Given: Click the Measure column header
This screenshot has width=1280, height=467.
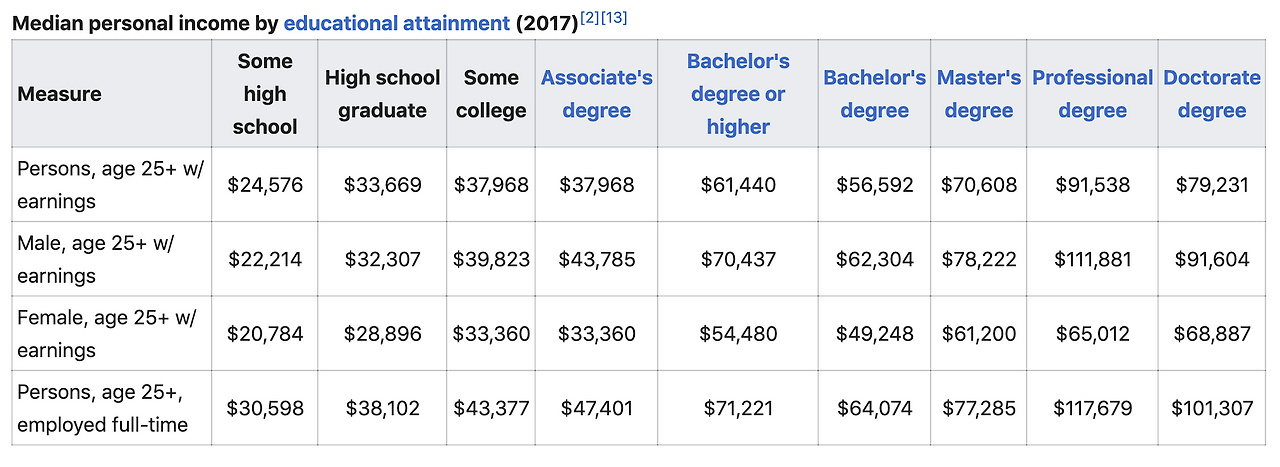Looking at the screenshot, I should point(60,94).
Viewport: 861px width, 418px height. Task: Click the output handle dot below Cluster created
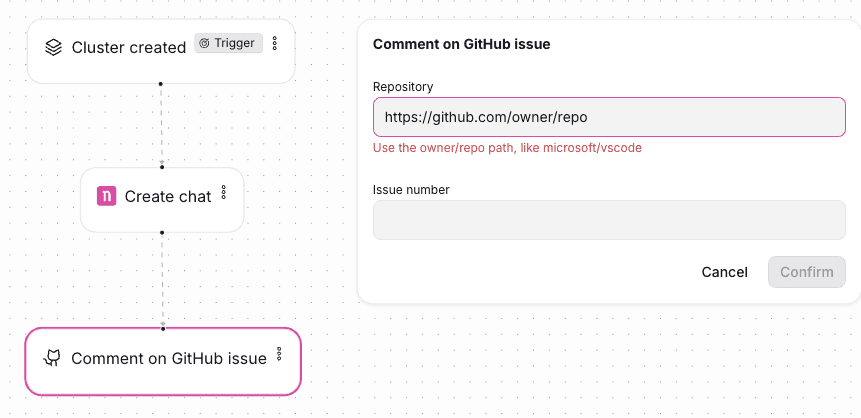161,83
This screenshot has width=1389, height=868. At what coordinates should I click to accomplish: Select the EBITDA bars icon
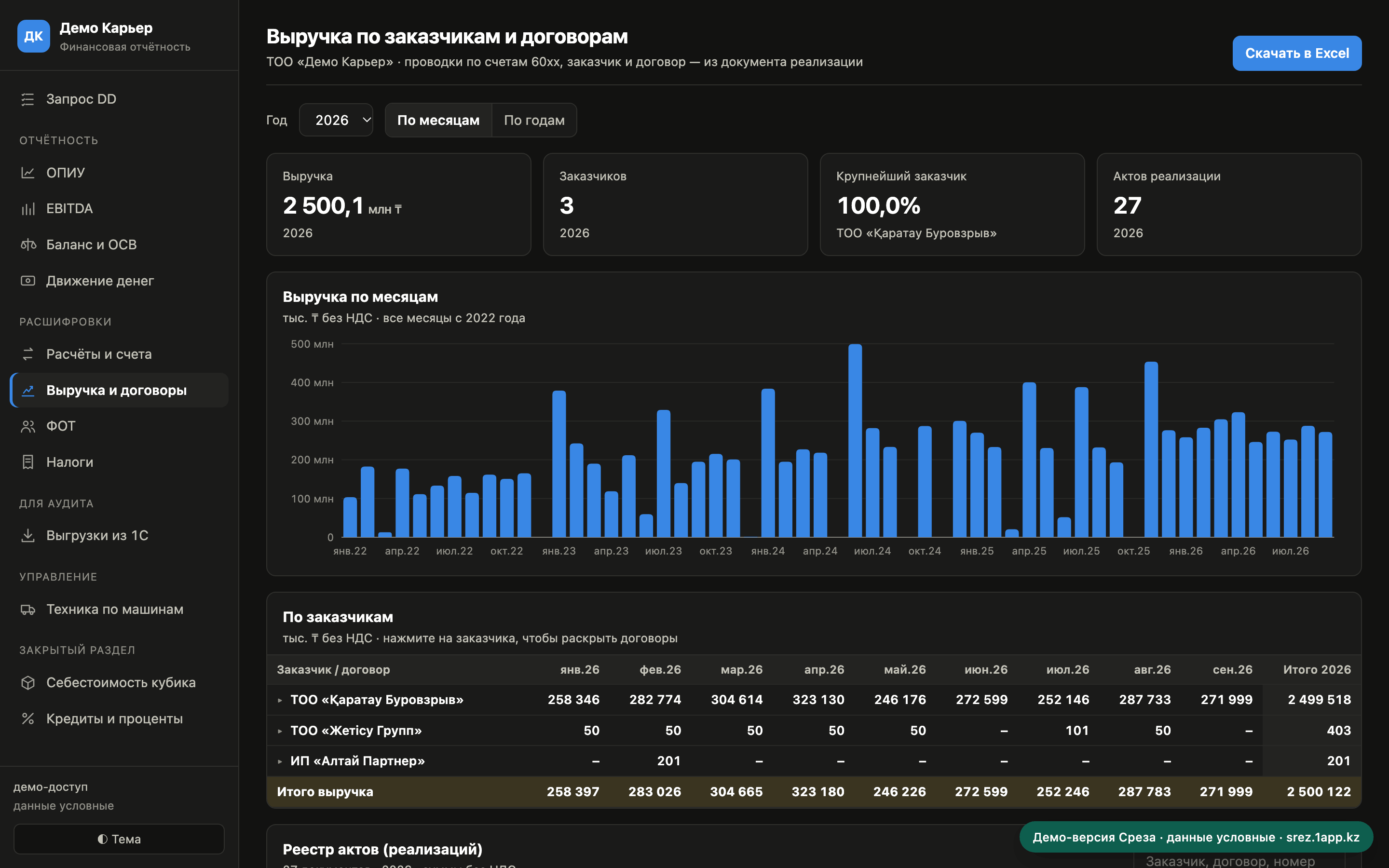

-*-*-

WORK ITEM:
Output the whole listing without change. Any picture is to be left out.

EXERCISE SOLUTION:
Given: Click the Measure column header
This screenshot has width=1280, height=467.
Looking at the screenshot, I should point(60,94).
Viewport: 861px width, 418px height. Task: Click the output handle dot below Cluster created
161,83
This screenshot has width=1389, height=868. At what coordinates should I click to accomplish: Select the EBITDA bars icon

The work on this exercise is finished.